EXERCISE AIM: Lines before the one containing "Task: Click the Ethereum diamond logo icon" are left out; return that line and all lines after it, exactly, through the end of the records below.

[Stored data]
* * * * * * * * *
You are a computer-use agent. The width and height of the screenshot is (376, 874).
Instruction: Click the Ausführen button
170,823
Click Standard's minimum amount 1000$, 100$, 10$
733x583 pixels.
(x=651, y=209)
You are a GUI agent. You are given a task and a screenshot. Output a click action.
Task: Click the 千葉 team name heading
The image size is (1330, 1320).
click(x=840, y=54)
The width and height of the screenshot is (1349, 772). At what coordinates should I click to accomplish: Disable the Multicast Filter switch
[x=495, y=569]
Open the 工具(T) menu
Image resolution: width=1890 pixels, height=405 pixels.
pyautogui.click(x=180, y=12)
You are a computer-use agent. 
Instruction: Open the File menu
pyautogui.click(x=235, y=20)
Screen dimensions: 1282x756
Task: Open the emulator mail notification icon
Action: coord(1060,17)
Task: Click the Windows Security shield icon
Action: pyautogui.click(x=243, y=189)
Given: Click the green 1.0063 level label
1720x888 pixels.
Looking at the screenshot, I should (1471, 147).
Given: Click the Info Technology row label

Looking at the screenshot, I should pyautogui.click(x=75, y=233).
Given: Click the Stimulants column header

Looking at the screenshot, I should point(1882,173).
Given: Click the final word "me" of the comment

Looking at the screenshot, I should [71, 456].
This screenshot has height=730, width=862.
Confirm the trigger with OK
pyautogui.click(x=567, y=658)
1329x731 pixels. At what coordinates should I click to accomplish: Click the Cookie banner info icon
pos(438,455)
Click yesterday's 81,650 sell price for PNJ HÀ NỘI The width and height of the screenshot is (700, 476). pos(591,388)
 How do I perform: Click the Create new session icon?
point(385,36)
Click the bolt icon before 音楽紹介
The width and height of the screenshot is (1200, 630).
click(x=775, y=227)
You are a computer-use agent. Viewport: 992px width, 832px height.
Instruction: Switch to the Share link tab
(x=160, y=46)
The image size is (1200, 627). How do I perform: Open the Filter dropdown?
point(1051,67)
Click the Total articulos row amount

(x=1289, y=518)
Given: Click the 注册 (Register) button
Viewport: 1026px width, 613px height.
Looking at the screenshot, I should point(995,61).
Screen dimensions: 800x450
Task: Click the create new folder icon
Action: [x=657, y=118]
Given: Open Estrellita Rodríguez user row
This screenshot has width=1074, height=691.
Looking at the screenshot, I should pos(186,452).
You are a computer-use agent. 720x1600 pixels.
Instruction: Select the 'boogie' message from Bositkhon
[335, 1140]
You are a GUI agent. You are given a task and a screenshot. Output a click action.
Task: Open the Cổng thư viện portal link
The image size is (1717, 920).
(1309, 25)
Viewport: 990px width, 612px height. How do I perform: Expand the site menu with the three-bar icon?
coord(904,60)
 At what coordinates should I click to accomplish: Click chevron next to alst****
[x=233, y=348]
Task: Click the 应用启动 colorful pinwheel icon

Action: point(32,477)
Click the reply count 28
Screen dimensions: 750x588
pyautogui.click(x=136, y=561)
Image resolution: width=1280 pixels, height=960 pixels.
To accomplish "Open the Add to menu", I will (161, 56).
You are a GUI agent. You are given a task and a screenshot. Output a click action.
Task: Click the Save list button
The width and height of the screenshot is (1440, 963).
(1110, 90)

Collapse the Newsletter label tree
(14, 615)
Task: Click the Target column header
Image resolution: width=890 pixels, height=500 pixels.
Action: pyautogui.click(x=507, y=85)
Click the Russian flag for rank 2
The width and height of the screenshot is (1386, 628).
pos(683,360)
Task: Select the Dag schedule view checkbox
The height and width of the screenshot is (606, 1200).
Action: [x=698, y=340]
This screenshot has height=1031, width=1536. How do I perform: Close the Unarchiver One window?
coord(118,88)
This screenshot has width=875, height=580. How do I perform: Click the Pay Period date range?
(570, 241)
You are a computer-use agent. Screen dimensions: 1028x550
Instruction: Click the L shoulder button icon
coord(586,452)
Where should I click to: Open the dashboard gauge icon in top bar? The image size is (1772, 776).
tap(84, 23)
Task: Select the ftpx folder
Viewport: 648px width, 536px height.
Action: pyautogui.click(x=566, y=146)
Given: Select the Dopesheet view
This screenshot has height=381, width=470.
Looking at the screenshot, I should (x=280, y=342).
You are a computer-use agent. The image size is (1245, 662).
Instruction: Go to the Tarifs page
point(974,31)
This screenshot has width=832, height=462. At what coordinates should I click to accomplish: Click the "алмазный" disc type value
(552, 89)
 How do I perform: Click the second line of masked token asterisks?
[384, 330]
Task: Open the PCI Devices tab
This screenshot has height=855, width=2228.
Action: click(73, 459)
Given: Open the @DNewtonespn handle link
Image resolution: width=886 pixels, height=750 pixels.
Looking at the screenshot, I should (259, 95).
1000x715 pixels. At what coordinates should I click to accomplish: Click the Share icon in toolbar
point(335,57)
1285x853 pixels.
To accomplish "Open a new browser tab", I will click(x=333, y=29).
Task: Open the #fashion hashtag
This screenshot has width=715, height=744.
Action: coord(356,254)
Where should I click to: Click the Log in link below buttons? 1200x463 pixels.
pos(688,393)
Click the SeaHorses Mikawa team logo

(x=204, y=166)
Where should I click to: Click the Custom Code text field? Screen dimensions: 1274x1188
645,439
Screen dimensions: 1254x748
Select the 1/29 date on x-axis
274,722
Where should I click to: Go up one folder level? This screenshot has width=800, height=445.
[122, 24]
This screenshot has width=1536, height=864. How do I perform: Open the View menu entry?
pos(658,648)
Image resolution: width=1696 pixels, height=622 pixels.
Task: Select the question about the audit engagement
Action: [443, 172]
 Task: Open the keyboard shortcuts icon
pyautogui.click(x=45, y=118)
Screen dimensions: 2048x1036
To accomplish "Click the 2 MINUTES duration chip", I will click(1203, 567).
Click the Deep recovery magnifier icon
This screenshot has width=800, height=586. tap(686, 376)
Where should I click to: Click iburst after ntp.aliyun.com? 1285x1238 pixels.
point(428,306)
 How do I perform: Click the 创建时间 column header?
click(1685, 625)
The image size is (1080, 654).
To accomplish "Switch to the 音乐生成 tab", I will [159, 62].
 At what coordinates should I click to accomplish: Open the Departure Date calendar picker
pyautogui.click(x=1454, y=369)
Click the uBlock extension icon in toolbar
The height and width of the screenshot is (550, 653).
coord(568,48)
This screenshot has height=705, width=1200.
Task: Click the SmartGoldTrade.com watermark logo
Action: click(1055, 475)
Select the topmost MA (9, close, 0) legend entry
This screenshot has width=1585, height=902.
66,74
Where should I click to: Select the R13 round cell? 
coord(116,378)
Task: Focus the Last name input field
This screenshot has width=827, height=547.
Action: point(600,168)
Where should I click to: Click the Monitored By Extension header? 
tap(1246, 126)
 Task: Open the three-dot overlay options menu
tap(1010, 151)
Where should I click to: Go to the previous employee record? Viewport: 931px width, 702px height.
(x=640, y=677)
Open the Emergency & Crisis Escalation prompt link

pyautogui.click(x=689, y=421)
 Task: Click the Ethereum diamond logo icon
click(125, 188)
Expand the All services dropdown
* * * * * * * * *
OUTPUT BELOW:
 Task: Click the Ethereum diamond logo icon
click(125, 188)
Expand the All services dropdown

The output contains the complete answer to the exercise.